::: Excerpt to read

The most complex software I've been into deeply enough to notice was VMS, some years ago - and that appeared to be a case where clever data structures did nearly all the work (that and REI of course ;) and good data structures meant a lot less algorithm. It's an approach. To recap, I think it's easier to think of "game space" as a database issue, rather than a processor one. Your Beowulf cluster of hot grits just provides CPU cycles, really, and that's not quite as difficult to share.
Re:Computational Problem (Score:3, Interesting)
They are as prepared to solve it as the business model is prepared to pay for it, and frankly, there's no proof that spending the amount of money it would take to increase the amount of concurrent players in a specific area at once would be worth the investment. So, why?
And furthermore, your presumption about the limitations being the result of a design flaw regarding servers representing game space is incorrect.
The problem is simply one of technical capability and cost: technology isn't good enough and the cost is too high (these are correlated). Servers are irrelevant; the problem is the network. The technological networking requirements to handle multiple concurrent players in a game space grows logarithmically with the number of players who can interact in 'real time'.
Two players in the same area need only send and receive information about themselves and the other player. Fifty players in the same area means the server must send the actions of all 50 of those players to each and every player. In other words, on a rough maximum, that's approximately 600 times as much data going around than with the two player scenario (2500 vs 4).
Up this number to 250, and you have over 60,000 times as much data moving around. At 1000 players you have 250,000 times as much data moving around than with the original 2 players.
Let's imagine that with all of the overhead -- network security, game action, other information, etc -- each player must be sent several kilobytes a second over the net. For solo players, this would be the minimum and if they had a really slow connection, like say dial-up, they really wouldn't be able to enjoy the experience. Remember, this is for solo players who are alone in the MMO world. But what about those well-organized huge battles?
Even if only 1k/second of each player's network resource requirement was movement/action information, and you have 1000 players in an area, then you are potentially already up to 1000kb/sec of bandwidth that each player would need to just to experience the event in 'real time'. And for the server? The server has to send this data to all 1000 of those players in 'real time', which means that for an epic battle in say Star Wars Galaxies of the Rebels vs. the Imperials, with 500 players on each side, all in a fantastic melee, the server is forced to have an upload bandwidth of 1,000,000kb/s, or 1000mb/s or 1gb/s.

::::::
::: Given records

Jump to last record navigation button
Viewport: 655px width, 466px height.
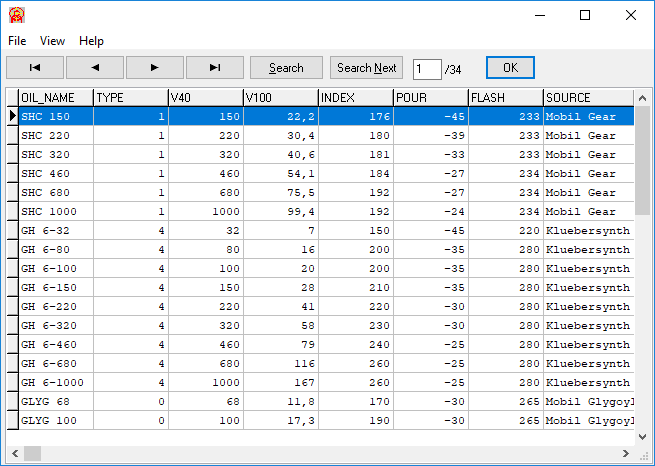(x=214, y=68)
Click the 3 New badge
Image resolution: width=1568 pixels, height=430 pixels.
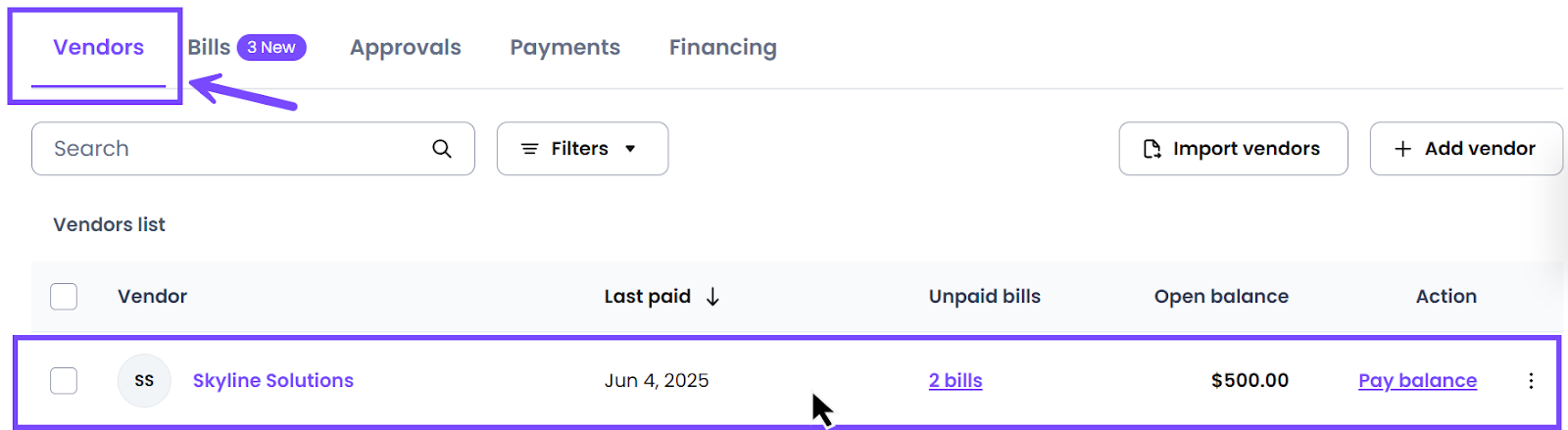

::::::

* Job A:
Answer these questions from the forum excerpt on MMO bandwidth, each on its own line:
(i) Which software does the first paragraph name as the most complex the writer has examined deeply?
(ii) According to the reply, are servers or the network the problem?
(iii) In the Star Wars Galaxies battle example, how many players are on each side?
* Job B: Rewrite the paragraph of the forum excerpt on MMO bandwidth that begins "Let's imagine that with all of the overhead" in shorter form, keeping its main points.
* Job C: From the forum excerpt on MMO bandwidth, extract the passage that opens with the words containing "The problem is simply" and closes with "interact in 'real time'.".

* Worked solution A:
(i) VMS
(ii) The network
(iii) 500

* Worked solution B: Suppose each player must be sent several kilobytes a second once overhead such as network security and game action is included. That is the minimum for a solo player, and someone on a slow connection like dial-up could not enjoy the game even alone. Large organized battles would need far more.

* Worked solution C:
The problem is simply one of technical capability and cost: technology isn't good enough and the cost is too high (these are correlated). Servers are irrelevant; the problem is the network. The technological networking requirements to handle multiple concurrent players in a game space grows logarithmically with the number of players who can interact in 'real time'.